The warm last week was very inspiring. Green things started popping out of the soil in the flower beds around the driveway and patio and my greenish fingers got itchy.
Husband' fingers apparently won't be itching until Easter weekend.
I asked him last week when might he have a free weekend to help me out in the garden, Easter was his reply along with, 'anyway, aren't you home most days, you can get on with it.' He does coach hockey to 120+ little children every Sunday for 5 hours so I can see he hardly wants to pull weeds and lug tree branches when he gets in but Saturdays aren't as busy for him. But he still manages to avoid me and the garden.
Just get on with it, that's not the point! I like the company in the garden. I like to do joint projects. And I like filling the big buckets with garden waste until it's too heavy for me to carry and having my husband lug it over to the bonfire pit for me.
So this week I went out with only the dogs for company, who spend the whole time pulling sticks out of the piles I've made and chewing them to pulp, and dug away. I actually dug out a whole flower bed that I have always hated and brought it back to just soil. I don't know what I'll put back in to it but it is very satisfying to see it so clean. Then I had boy and a couple of friends chop down an old dead contorted willow tree which now lets sun into the chicken run. Again, very satisfying especially as they dragged the tree branches over to the bonfire for me.
Next it was the patio beds. I filled a couple of buckets full of cuttings and old growth, cut the roses back though it's a bit early and raked away. I have been very naughty though and left the buckets for husband to empty for me. Hopefully it won't be Easter before he does it.

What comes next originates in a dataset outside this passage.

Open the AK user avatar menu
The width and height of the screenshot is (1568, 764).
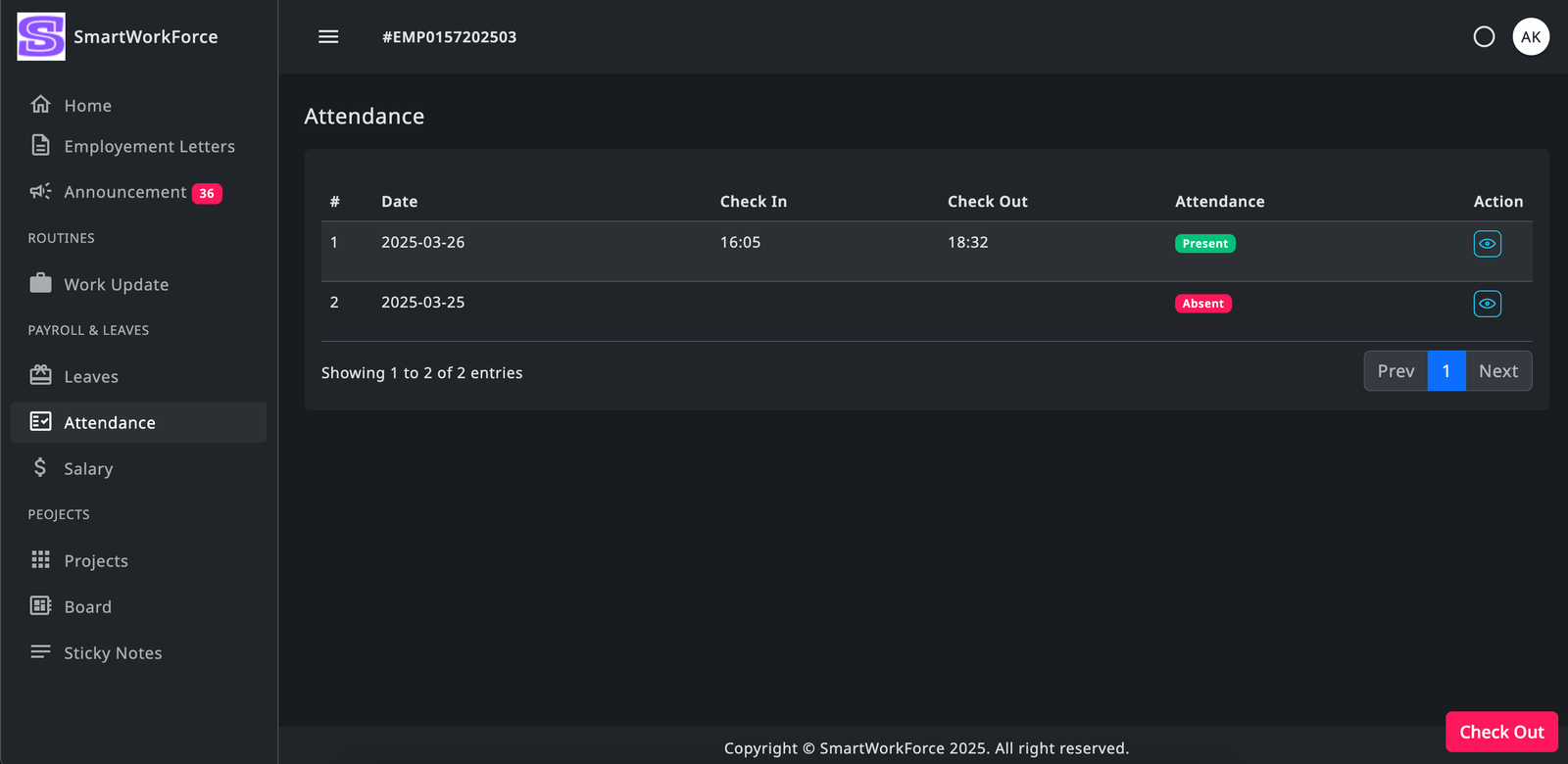pos(1531,37)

Over the last several years, I have slowly made our garden easier to manage. Dogs, chickens and children do enough damage so less is more now. We used to have a couple of dozen large flower beds with shrubs, perennials, small trees, bulbs, the lot. Now I have just a dozen with easy plants and simple colour. I would love to rip the lawn in the kitchen garden up and have fake turf put down but the family won't hear of it. Just imagine- dark green, lush looking, no cutting, easy to care for, grass. That would be easy. Every year for my birthday I ask for this, fake grass for the back garden and every year I don't get it.
Now that I have started all the gardening, I hear today that we might have snow again in the South East of England this coming week. I feel a 'I told you so,' from husband coming on. I should have waited until Easter!
Oy, the fake grass is terrible. My sister has some, and if she doesn't wash it off after her dog wees on it, it gets this brown-yellow sticky buildup.
ReplyDeleteIt's a good idea in theory: easy, low-maintenance, delightful to look at. But then again, isn't that what we all thought about the husbands when we got married?